Question

If \( -1 + i \) is a root of the equation \( x^4 + 4x^3 + 5x^2 + 2x - 2 = 0 \), then the real roots of this equation are

• A. \( -1 \pm \sqrt{3} \)
• B. \( -1 \pm \sqrt{2} \)
• C. \( \sqrt{2} \pm 3 \)
• D. \( \sqrt{3} \pm \sqrt{2} \)

Hint:

For real-coefficient polynomials, complex roots come in conjugate pairs. Divide by the quadratic factor formed by the complex roots to find the remaining factor.

Answer 1

The Correct Option is B

Concept: For a polynomial with real coefficients, complex roots occur in conjugate pairs. If \( -1 + i \) is a root, then \( -1 - i \) is also a root.
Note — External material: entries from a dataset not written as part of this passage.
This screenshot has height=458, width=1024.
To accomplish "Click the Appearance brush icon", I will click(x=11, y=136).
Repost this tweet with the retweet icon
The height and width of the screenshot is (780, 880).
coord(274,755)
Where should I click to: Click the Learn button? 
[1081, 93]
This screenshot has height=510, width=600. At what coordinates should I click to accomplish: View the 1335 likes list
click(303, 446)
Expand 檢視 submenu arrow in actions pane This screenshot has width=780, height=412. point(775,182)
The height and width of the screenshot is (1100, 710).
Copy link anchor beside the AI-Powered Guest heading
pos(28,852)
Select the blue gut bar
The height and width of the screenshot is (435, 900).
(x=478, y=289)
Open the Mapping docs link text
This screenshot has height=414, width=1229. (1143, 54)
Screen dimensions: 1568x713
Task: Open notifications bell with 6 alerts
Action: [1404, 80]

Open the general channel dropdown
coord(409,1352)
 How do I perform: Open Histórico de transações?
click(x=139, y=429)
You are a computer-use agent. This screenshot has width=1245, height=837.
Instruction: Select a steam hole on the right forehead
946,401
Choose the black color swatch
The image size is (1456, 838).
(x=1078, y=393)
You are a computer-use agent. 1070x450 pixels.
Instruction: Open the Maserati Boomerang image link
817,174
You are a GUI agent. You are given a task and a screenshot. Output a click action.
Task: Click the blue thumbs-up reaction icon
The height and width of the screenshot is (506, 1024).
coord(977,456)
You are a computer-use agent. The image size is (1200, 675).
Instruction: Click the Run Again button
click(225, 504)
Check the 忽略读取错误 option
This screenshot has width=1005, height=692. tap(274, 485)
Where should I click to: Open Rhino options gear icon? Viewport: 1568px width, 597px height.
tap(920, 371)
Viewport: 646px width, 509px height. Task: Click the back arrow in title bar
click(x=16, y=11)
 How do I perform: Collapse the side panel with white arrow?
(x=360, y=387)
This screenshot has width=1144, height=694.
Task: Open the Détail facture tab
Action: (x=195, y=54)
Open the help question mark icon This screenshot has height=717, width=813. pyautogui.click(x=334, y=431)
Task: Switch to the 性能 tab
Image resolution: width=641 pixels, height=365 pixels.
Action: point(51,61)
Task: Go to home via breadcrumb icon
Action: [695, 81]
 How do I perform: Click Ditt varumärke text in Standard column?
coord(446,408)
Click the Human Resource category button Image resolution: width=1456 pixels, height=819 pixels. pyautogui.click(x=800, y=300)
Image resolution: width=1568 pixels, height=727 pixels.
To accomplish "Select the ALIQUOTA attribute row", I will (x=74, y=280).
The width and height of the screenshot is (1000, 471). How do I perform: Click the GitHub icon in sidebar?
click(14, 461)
Step 1: Identify the quadratic factor from the complex roots. Roots: \( -1 + i \) and \( -1 - i \). Sum \( = -2 \), Product \( = (-1)^2 - (i)^2 = 1 - (-1) = 2 \). Quadratic factor: \[ x^2 - (\text{sum})x + \text{product} = x^2 - (-2)x + 2 = x^2 + 2x + 2. \]

Step 2: Divide the given polynomial by \( x^2 + 2x + 2 \). \[ x^4 + 4x^3 + 5x^2 + 2x - 2 \div (x^2 + 2x + 2) \] Performing polynomial division: \[ x^4 + 4x^3 + 5x^2 + 2x - 2 = (x^2 + 2x + 2)(x^2 + 2x - 1). \]

Step 3: Find real roots from the other quadratic. Solve \( x^2 + 2x - 1 = 0 \): \[ x = \frac{-2 \pm \sqrt{4 + 4}}{2} = \frac{-2 \pm \sqrt{8}}{2} = \frac{-2 \pm 2\sqrt{2}}{2} = -1 \pm \sqrt{2}. \] Wait — this gives \( -1 \pm \sqrt{2} \), which is Option (B), not (A). Let me double-check the division: \[ (x^2 + 2x + 2)(x^2 + 2x - 1) = x^4 + 2x^3 - x^2 + 2x^3 + 4x^2 - 2x + 2x^2 + 4x - 2 \] \[ = x^4 + 4x^3 + (-1+4+2)x^2 + (-2+4)x - 2 \] \[ = x^4 + 4x^3 + 5x^2 + 2x - 2 \quad \text{Correct.} \] Thus real roots are \( -1 \pm \sqrt{2} \).

Step 4: Conclusion. The real roots are \( -1 \pm \sqrt{2} \).